In questo quadro, la domanda pastorale si fa urgente: le comunità cristiane sono in grado di accogliere chi vive forme diverse di demenza? Molte pratiche ecclesiali restano centrate su comprensione razionale, memoria e risposta verbale: pensiamo alla catechesi o alle varie forme della partecipazione liturgica. La fede non si esprime soltanto attraverso la piena consapevolezza del gesto e del momento, ci sono pure i ritmi e le sensazioni corporee. Lo stesso vale per i sacramenti: la loro efficacia non dipende esclusivamente dalla capacità di comprendere a pieno ciò che vi accade, ma dal semplice fatto di poterli ricevere. Alcune comunità introducono già piccoli accorgimenti per consentire una partecipazione reale a chi vive fragilità cognitive; per esempio, durante le messe celebrate nelle case di cura è abitudine che il sacerdote sminuzzi in anticipo le particole per facilitarne la deglutizione. Sono gesti semplici, ma rivelano l’atteggiamento di una liturgia che anziché imporre un modello unico, si lascia interrogare dalle persone concrete che ha di fronte. La dimensione corporea della fede acquista così un rilievo nuovo. Molte persone con demenza rispondono alla musica, ai ritmi della preghiera, a oggetti simbolici che evocano una familiarità antica. Sono elementi che continuano a offrire conforto e senso di partecipazione, pur in assenza della memoria dichiarativa. Non si tratta di romanticismi, ma di dati ampiamente confermati dalle neuroscienze e da anni di osservazione nei contesti assistenziali.

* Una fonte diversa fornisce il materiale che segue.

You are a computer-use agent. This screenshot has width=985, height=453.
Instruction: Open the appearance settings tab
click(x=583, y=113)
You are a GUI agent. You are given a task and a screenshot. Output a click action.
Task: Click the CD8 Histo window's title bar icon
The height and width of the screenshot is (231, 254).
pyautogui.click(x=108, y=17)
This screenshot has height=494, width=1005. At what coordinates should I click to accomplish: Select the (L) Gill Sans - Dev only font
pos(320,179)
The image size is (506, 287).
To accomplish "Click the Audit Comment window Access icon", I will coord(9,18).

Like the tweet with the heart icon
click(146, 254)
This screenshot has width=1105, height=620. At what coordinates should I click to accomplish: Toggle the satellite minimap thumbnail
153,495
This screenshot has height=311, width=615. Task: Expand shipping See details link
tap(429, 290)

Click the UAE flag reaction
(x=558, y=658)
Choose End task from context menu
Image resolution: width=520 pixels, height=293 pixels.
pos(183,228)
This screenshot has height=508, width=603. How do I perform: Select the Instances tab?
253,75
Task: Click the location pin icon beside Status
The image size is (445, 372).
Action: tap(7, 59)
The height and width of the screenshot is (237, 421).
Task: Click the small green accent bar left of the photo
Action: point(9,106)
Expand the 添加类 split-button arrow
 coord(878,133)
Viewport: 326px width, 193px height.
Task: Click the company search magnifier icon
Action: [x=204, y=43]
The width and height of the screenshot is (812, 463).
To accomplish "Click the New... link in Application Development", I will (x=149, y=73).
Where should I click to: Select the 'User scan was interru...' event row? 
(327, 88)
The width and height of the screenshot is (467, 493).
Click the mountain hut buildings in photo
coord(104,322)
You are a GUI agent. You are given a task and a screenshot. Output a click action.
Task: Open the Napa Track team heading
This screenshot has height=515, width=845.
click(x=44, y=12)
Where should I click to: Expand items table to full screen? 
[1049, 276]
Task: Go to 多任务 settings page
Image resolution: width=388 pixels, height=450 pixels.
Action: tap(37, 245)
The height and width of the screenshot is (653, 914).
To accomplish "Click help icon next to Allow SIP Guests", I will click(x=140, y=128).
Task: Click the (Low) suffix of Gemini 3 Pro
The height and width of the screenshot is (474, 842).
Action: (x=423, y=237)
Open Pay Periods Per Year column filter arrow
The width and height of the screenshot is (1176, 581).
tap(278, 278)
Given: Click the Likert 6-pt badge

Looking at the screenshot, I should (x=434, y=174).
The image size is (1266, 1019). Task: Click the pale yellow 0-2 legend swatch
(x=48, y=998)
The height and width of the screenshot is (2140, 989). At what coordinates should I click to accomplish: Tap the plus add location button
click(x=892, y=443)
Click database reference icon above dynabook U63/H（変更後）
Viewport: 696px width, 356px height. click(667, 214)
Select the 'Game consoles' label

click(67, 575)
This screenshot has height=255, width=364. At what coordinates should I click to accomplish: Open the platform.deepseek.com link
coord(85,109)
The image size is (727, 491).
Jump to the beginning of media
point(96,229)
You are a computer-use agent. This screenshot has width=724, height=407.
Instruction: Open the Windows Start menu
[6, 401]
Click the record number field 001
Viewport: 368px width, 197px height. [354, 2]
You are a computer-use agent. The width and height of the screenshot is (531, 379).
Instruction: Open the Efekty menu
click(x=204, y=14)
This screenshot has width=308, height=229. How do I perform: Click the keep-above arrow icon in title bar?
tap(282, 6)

Tutto questo, però, non accade automaticamente. La competenza è decisiva. Sacerdoti, diaconi, catechisti, operatori pastorali e volontari spesso si trovano impreparati: non per mancanza di buona volontà, ma perché non sempre sono in possesso degli strumenti necessari a fare i conti con le malattie neurodegenerative. L’impatto emotivo è forte, e non tutti sanno come affrontarlo. Senza un’educazione specifica; le comunità rischiano di non essere all’altezza di una sfida che ormai riguarda una parte consistente dei loro membri. Accanto alla formazione ecclesiale, è indispensabile il contributo di professionisti come medici, psicologi, fisioterapisti, educatori, operatori sociosanitari. La Chiesa non può affrontare da sola la complessità della demenza, deve invece collaborare, ascoltando e coordinandosi con altre realtà. Può creare alleanze che aiutino davvero quanti vivono la malattia e chi si prende cura di loro. È fondamentale, inoltre, non isolare le famiglie, che spesso assumono da sole un carico enorme di responsabilità quotidiane. Ma non vanno lasciate sole neppure le persone ammalate, che a volte vengono tenute lontane – per timore o per mancanza di strumenti – da chi potrebbe offrire loro un ancoraggio prezioso. La demenza non infantilizza la persona: la conduce in una dimensione diversa, di cui conosciamo solo alcuni aspetti, e che richiede sia rispetto, sia una forma nuova di reciprocità.

La sfida è davanti a noi. Nella nostra società il numero delle persone affette dalle malattie di cui scriviamo è destinato ad aumentare nei prossimi anni. Le comunità, non solo quelle cristiane, devono dotarsi di nuovi strumenti per la comprensione e per l’azione. È un compito che richiede lucidità e senso di realtà, più che slanci emotivi. La dignità delle persone fragili non si protegge soltanto con le parole, ma con i comportamenti concreti, la competenza e la capacità delle comunità stesse di non tirarsi indietro. Nel modo in cui la Chiesa saprà affrontare questa sfida, si misurerà anche la sua fedeltà alla propria missione: esserci, con intelligenza e cura, per ogni persona, in ogni stagione della vita.